Cato and Shuler have been on the same football team since the sixth grade, and from the youth leagues to high school to the present, a deep trust between the two has developed.

"Every time I throw the ball to him, I know something positive is going to happen on that play," Cato said. "Even if it's a bad ball, he'll deflect the ball to keep the guy from intercepting it. It's the small things you have to have confidence in with your receiver and the receiver to have confidence in with the quarterback."

That confidence allows the two to work through things when they don't go perfectly and to keep differences of opinion a debate and not an argument. They can talk to each other about why a pass went astray and discuss each other's preferences for a particular play or route. They can disagree and they can work it out.

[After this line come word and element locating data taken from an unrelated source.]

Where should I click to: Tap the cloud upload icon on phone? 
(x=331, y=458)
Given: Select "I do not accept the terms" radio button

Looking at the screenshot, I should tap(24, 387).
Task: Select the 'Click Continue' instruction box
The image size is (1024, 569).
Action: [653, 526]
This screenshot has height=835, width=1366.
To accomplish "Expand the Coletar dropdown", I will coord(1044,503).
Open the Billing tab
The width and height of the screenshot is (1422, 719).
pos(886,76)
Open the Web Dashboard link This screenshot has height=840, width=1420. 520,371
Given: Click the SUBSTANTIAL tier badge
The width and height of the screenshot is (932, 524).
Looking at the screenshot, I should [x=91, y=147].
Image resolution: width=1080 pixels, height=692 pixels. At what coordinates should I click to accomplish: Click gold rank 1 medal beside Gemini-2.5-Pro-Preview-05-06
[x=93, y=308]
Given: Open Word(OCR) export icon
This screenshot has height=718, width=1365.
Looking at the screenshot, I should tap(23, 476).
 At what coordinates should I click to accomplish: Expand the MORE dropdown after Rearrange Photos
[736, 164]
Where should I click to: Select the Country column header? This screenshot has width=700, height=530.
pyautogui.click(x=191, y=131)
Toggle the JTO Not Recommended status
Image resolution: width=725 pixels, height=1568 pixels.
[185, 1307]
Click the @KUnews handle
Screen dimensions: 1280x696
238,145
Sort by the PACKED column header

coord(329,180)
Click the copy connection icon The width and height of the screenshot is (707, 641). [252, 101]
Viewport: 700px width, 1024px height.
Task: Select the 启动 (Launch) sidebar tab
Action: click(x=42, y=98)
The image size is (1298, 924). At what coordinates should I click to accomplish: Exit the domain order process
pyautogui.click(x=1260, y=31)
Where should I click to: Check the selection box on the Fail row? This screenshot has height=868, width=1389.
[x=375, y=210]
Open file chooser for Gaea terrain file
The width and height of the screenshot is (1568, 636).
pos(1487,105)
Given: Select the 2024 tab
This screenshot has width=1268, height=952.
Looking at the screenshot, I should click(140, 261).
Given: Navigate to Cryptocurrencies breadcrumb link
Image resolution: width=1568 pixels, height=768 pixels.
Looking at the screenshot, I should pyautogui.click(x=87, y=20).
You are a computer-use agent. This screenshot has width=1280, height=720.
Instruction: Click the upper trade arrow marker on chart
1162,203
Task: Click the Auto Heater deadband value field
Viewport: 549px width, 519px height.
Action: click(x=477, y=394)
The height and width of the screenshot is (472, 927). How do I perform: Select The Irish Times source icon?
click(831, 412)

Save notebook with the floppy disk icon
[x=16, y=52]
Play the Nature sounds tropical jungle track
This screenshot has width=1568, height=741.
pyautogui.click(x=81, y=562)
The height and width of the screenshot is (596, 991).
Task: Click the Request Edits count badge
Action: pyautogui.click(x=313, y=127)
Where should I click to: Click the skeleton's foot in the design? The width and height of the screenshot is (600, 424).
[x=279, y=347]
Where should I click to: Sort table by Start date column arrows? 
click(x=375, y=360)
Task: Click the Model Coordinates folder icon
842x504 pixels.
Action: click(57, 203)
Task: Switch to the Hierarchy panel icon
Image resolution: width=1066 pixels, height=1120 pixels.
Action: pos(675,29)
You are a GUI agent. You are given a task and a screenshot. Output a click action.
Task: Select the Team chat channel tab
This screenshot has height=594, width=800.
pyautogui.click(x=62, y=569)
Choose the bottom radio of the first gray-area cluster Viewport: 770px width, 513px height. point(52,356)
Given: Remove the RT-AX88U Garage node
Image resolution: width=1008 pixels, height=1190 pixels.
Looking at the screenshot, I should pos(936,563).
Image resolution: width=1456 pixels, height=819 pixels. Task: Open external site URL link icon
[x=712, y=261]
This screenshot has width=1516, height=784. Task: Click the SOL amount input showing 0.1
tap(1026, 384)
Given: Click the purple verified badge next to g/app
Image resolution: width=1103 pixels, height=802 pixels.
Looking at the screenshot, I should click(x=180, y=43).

"That's great," Shuler said. "That's football. We'll be on the field and we'll have a little debate. I'll be like, 'I think you should throw the ball here,' and he'll say, 'Nah, I should throw the ball right here.' So we'll go home and we'll take the debate to the house.

"Then we go back and watch film and take the debate to the film room, just to know that, on Saturday, we'll be on the same page," he added. "Having that debate is great because we're both looking at football and both understanding the game together."

And the two say their devotion to football and their diligence in studying it are among their strongest bonds. They enjoy watching film and poring over the finer points of the game. And that's led to Cato sitting second in C-USA and 26th in the country in passing yards per game (269.3) and Shuler sitting first in the conference and seventh nationally in receptions per game (8.3).

"He understands film very well and understands all the coverages," Cato said. "It's not me just telling him what all the coverages are. He understands the coverages."

Marshall Coach Doc Holliday understands his fortune in what he has with Cato and Shuler. He admits that, in the first couple of years in his Herd tenure, there were players on his roster that didn't seem to love the process of playing winning football. They didn't enjoy the preparation for game day as much as game day itself.  That's not the case anymore, he said, and Cato and Shuler are prime examples of that.

"I think for the most part, we've got a lot of guys who do love it right now, but those two kids, they take liking football to a different level," he said. "They eat, sleep and drink it. It's given them a way out. It's given them an opportunity to make something of themselves. They understand that."